Stile naturale
Ogni filo d’erba sembra contenere una biblioteca dedicata alla meraviglia, al silenzio e alla bontà.
Fabrizio Caramagna
Nell’arco della vita il nostro carattere muta, plasmato dalle esperienze, dai dispiaceri e dalle gioie che solo percorrendo il cammino si possono apprendere. Così nella vita, come nella letteratura, ognuno di noi crea un proprio stile, un insieme di caratteristiche che lo contraddistinguono rendendolo unico. Per quanto mi riguarda non ho altri stili che quello naturale, in ogni possibile sfumatura. Per stile naturale intendo il legame profondo che mi lega alla natura, il bisogno che provo nel ricercarla costantemente nelle mie giornate, nelle solitudini volute, nel rapporto di esclusività con gli animali, nella fiducia riposta nelle erbe.
Fin da bambina ho cercato di comunicare con le piante, gli animali, le acque selvagge, i cieli stellati; mi perdevo nei boschi, percorrendo chilometri senza temere i rischi e i pericoli. La natura mi ha sempre sussurrato, accarezzandomi con i raggi del sole o con le brezze estive, sferzandomi con i venti invernali, la pioggia e la neve. Il verde è il colore che caratterizza la mia esistenza, il colore dei boschi e dell’erba, dei corsi d’acqua tra le rocce, dei miei occhi che guardano sempre alla meraviglia del Creato con lo stupore della bambina. Colgo la bellezza di una mattina nebbiosa tra i rami spogli degli alberi, vivo la gioia intensa di un paesaggio innevato che mi fa sentire protagonista di una fiaba.

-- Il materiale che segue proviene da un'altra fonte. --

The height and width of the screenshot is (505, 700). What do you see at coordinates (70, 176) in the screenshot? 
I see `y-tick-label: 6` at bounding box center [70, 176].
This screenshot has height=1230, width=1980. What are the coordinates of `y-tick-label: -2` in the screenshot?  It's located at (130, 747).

Il mio è un rapporto profondo, puro, indescrivibile a parole, com’è indescrivibile l’amore che provo per gli animali che condividono la mia esistenza. La solitudine riveste un ruolo fondamentale in questo straordinario rapporto: quando sono sola sento l’aria attraversarmi come se fossi inconsistente, percepisco i suoni e gli odori come se i miei sensi venissero amplificati.

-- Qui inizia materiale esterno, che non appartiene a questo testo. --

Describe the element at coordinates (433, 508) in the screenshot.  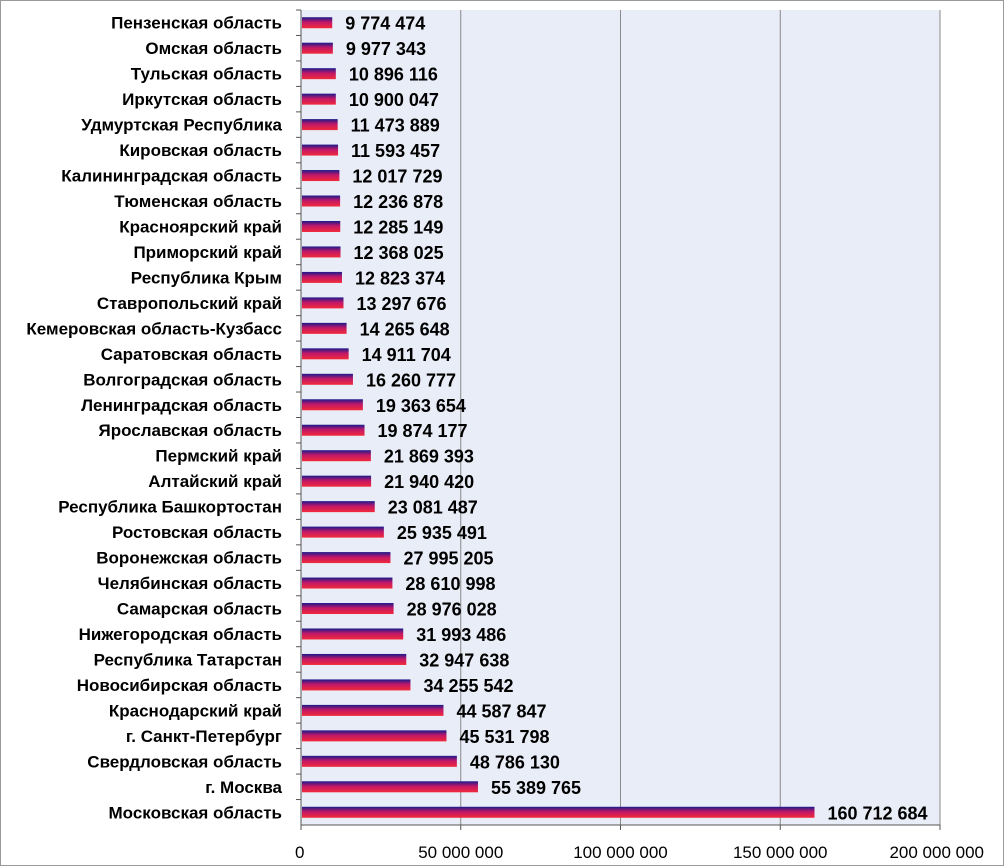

Per molti sono solo un’asociale, una misantropa che odia il confronto col prossimo e che cerca negli animali quegli esseri che non giudicano mai. In parte le accuse potrebbero essere vere, però non mi pongo mai il problema e non lo analizzo affatto. Sono nata a contatto con la natura, sono cresciuta in un luogo fuori dal mondo insediato dai boschi, dal verde, dalle piante che spaccano le rocce e fanno crollare le case. Gli esseri umani erano pochi negli anni della mia infanzia, invece gli animali e le piante predominavano su tutto. Negli anni di vita in città talvolta ho cercato di seguire il flusso, di farmi un gruppo di amici, di uscire, di trovare un fidanzato e di confrontarmi col prossimo. Non avevo animali e non coltivavo piante, era come se volessi fuggire da me stessa. L’infelicità di quegli anni era talmente grande che faccio fatica anche solo ad evocarla. Quando ho realizzato che all’origine dei malesseri c’è la mancanza di rispetto per il proprio essere, per l’essenza unica che ognuno possiede, ho cambiato rapidamente rotta ed ho invertito il percorso. Ci sono voluti anni per arrivare alla consapevolezza attuale, ma decisamente ne è valsa la pena. Ora sono libera dall’ansia di piacere, di farmi accettare, di avere troppe necessità. La natura mi insegna che occorre poco, bastano una passeggiata nei boschi o una tisana di officinali per ritrovare il sereno in un momento burrascoso.
Non occorre l’amica per prendere il tè se quell’amicizia è falsa, il tè lo si può assaporare in solitudine accarezzando un gatto che fa le fusa. Il fatto che scrivo mi porta a ricercare luoghi appartati, quel limbo che solo io posso comprendere e apprezzare, lontano da tutti. Eppure, non ho mai chiuso col mondo, con i rapporti, con la compagnia dei miei simili. Paradossalmente, soltanto realizzando che non ne ho bisogno, ho imparato ad accettarli e apprezzarli. Scrivere significa anche mettersi a nudo, raccontare ai propri lettori gli abissi dell’anima, i limiti, le aspirazioni e la natura vera che si cela dietro alle parole, alle immagini. Il percorso di ognuno di noi è diverso perché diverse sono le esperienze, come lo sono le inclinazioni personali. Questo è il mio percorso, il mio stile naturale che cerco di raccontare agli altri. Concludo con una frase del Cantico delle creature di S. Francesco, il santo che porto nel cuore e nell’anima: Laudato si’, mi’ Signore, per sora nostra matre terra, la quale ne sustenta et governa, et produce diversi fructi con coloriti flori et herba. Se la vita ha un senso, se vivere ha un significato, lo ricercherò sempre nel ventre della madre terra.